Aim of the exercise | In the data that follows, rewrite each line from the one containing "De Portugal à" through the one containing "Madeira-2024: retrato eleitoral do CHEGA", inclusive, keeping its text and adding 71 to both numbers of its coordinates. Output those lines and nothing more.

Entries |

-- start --

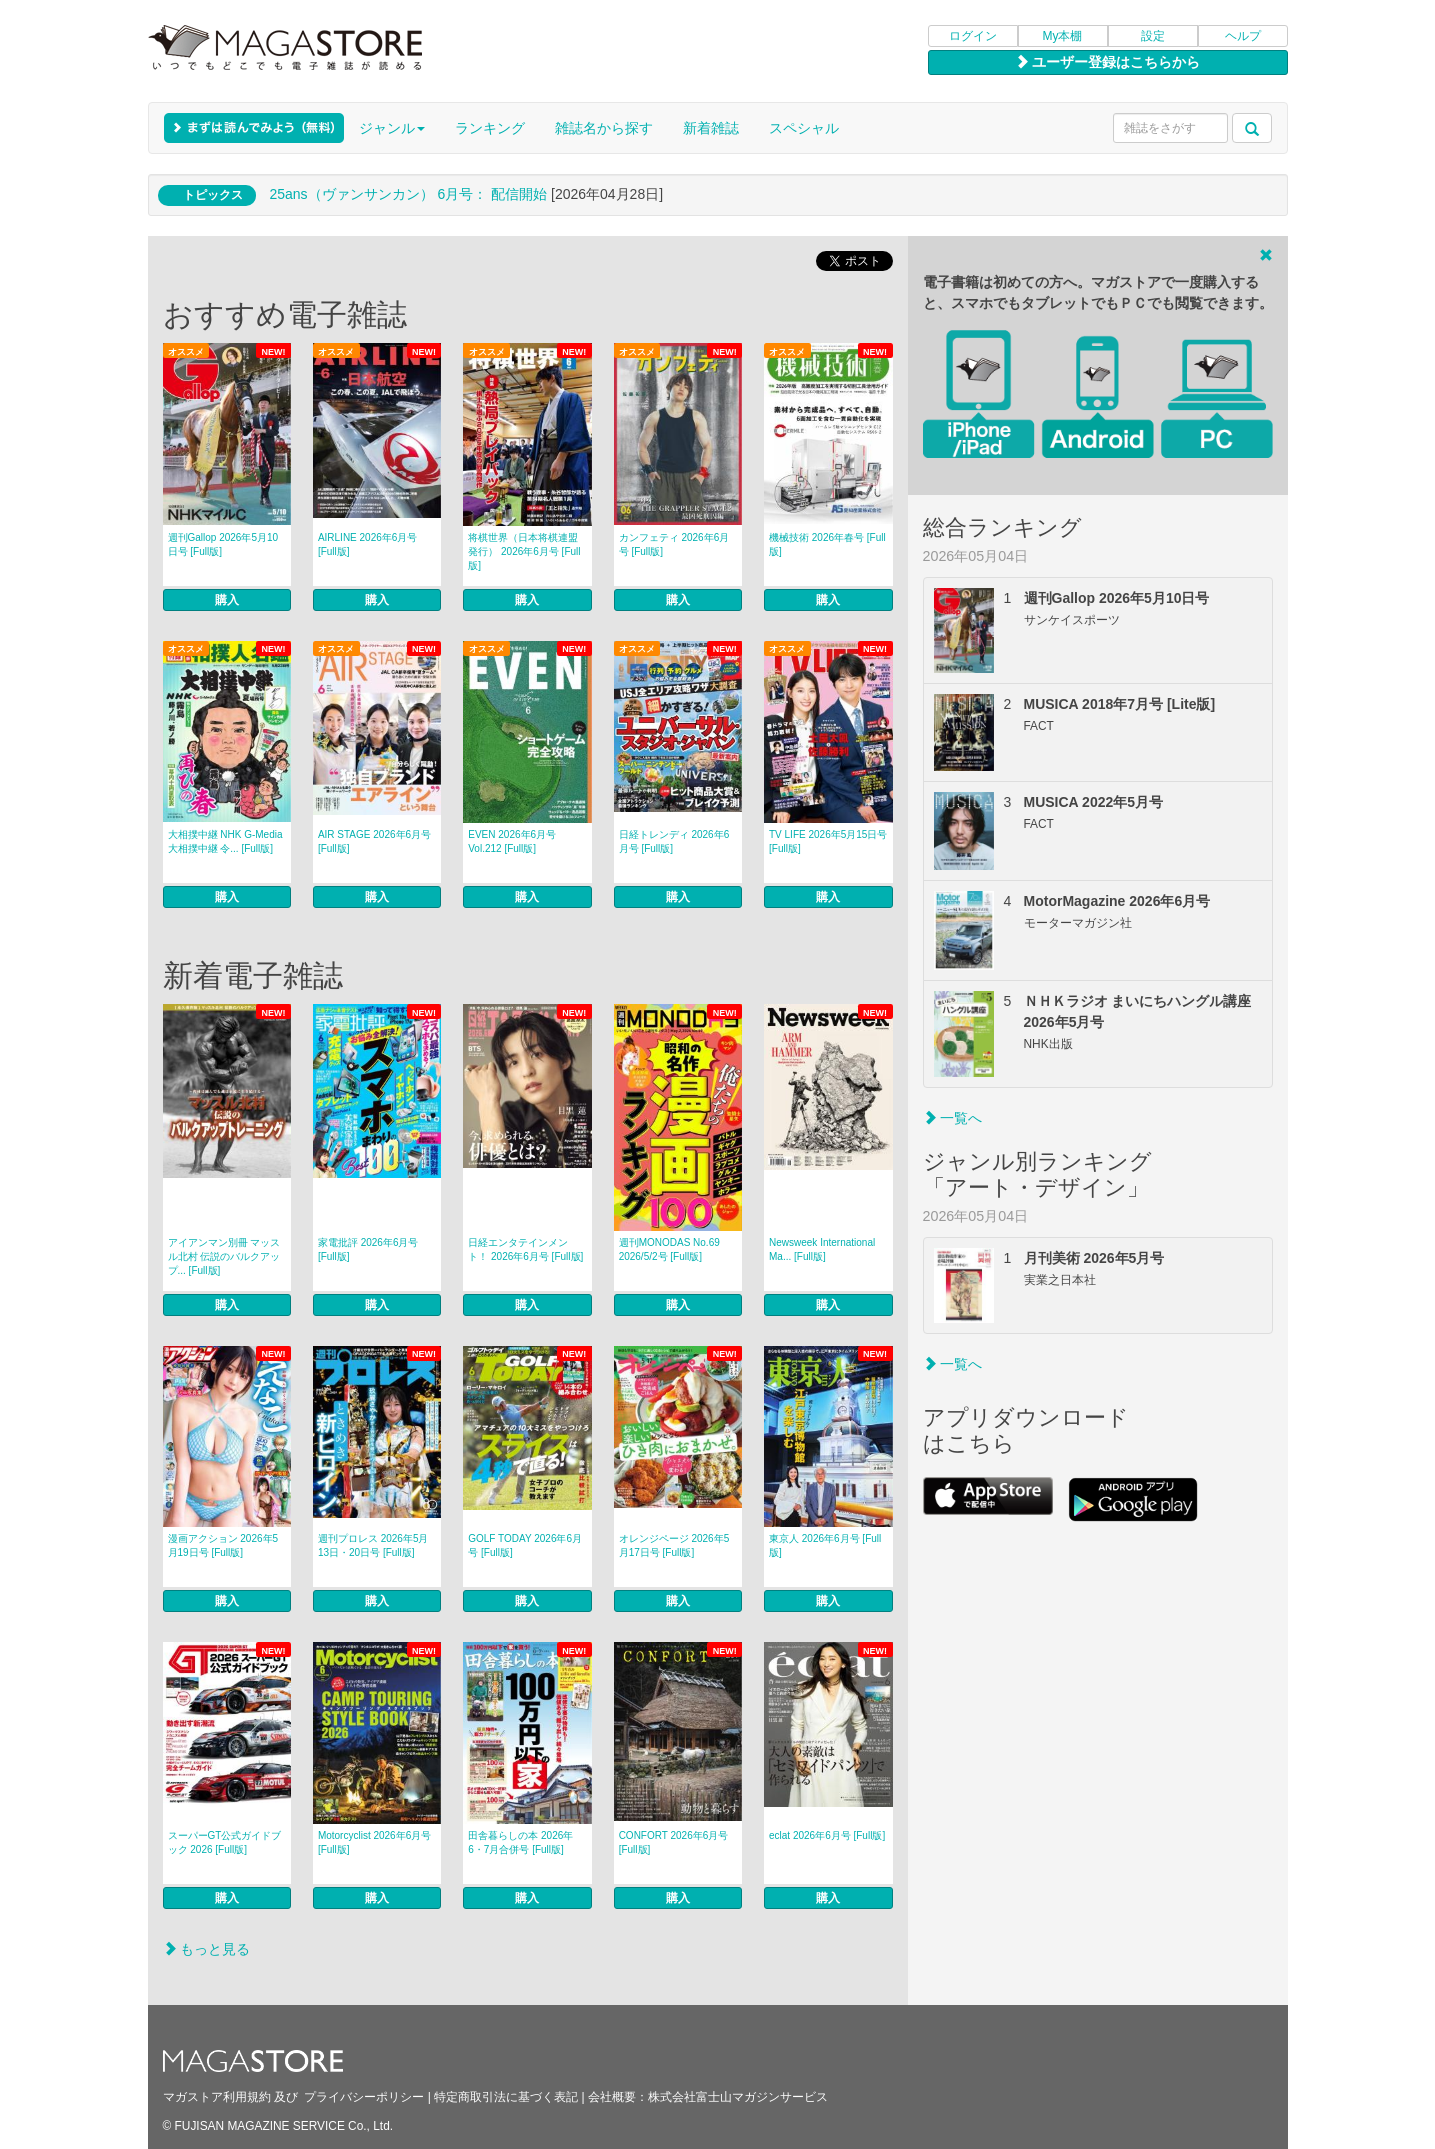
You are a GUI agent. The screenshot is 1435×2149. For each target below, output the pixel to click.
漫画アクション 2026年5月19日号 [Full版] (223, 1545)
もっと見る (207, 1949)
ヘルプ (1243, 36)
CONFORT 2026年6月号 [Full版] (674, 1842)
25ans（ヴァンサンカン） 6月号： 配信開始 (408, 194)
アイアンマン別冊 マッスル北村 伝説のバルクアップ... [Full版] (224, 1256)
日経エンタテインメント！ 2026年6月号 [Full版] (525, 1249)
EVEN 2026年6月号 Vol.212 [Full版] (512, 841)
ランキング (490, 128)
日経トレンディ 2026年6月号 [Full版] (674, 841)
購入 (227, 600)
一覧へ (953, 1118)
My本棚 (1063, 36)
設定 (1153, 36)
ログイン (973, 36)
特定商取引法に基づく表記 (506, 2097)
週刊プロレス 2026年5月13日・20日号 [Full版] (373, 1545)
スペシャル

-- end --
-- start --

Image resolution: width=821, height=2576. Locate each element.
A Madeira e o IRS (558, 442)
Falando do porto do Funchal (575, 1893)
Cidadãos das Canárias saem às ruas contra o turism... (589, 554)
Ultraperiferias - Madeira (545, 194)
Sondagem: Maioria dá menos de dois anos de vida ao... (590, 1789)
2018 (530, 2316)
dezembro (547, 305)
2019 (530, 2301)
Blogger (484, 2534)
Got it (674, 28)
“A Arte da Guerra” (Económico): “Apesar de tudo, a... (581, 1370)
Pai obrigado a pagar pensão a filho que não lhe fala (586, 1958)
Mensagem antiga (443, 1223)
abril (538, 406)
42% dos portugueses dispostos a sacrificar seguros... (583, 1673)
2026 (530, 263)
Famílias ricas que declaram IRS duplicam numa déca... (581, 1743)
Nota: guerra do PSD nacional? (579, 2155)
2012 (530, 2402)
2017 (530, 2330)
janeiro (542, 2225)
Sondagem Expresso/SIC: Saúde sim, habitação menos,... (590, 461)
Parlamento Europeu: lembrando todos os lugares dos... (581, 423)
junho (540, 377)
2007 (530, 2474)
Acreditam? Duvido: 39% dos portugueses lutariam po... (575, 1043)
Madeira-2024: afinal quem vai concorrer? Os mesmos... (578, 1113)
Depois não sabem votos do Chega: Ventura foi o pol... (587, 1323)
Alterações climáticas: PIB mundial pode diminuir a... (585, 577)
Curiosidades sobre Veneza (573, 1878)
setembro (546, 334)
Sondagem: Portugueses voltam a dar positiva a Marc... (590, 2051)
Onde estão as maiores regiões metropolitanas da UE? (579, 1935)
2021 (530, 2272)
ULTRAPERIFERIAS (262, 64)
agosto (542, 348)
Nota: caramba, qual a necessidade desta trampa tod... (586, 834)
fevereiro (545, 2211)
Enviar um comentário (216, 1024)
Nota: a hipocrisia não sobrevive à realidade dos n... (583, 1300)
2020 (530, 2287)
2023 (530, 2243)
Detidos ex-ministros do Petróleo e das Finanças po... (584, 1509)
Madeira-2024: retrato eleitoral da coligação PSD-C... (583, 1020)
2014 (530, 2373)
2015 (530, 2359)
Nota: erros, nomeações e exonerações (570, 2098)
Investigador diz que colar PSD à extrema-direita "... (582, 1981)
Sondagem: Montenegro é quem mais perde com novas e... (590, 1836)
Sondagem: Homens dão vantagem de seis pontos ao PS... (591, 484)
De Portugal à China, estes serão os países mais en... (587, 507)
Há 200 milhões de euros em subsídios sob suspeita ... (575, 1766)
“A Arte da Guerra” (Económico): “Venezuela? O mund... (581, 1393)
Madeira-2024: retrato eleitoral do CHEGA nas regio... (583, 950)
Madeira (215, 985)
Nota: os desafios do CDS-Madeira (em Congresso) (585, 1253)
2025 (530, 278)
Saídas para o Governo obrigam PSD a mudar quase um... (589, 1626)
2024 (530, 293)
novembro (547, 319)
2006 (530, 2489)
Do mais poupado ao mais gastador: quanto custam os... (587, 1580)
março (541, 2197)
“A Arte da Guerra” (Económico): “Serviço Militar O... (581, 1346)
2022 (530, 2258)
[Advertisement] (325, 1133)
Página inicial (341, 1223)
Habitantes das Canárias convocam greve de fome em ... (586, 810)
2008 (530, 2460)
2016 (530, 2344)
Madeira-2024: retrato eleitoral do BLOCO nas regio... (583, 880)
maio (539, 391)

-- end --
-- start --

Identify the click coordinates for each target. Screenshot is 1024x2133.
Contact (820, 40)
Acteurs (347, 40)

-- end --

Solution to the exercise |
De Portugal à China, estes serão os países mais en... (658, 578)
Há 200 milhões de euros em subsídios sob suspeita ... (646, 1837)
“A Arte da Guerra” (Económico): “Venezuela? O mund... (652, 1464)
Madeira-2024: retrato eleitoral do CHEGA nas regio... (654, 1021)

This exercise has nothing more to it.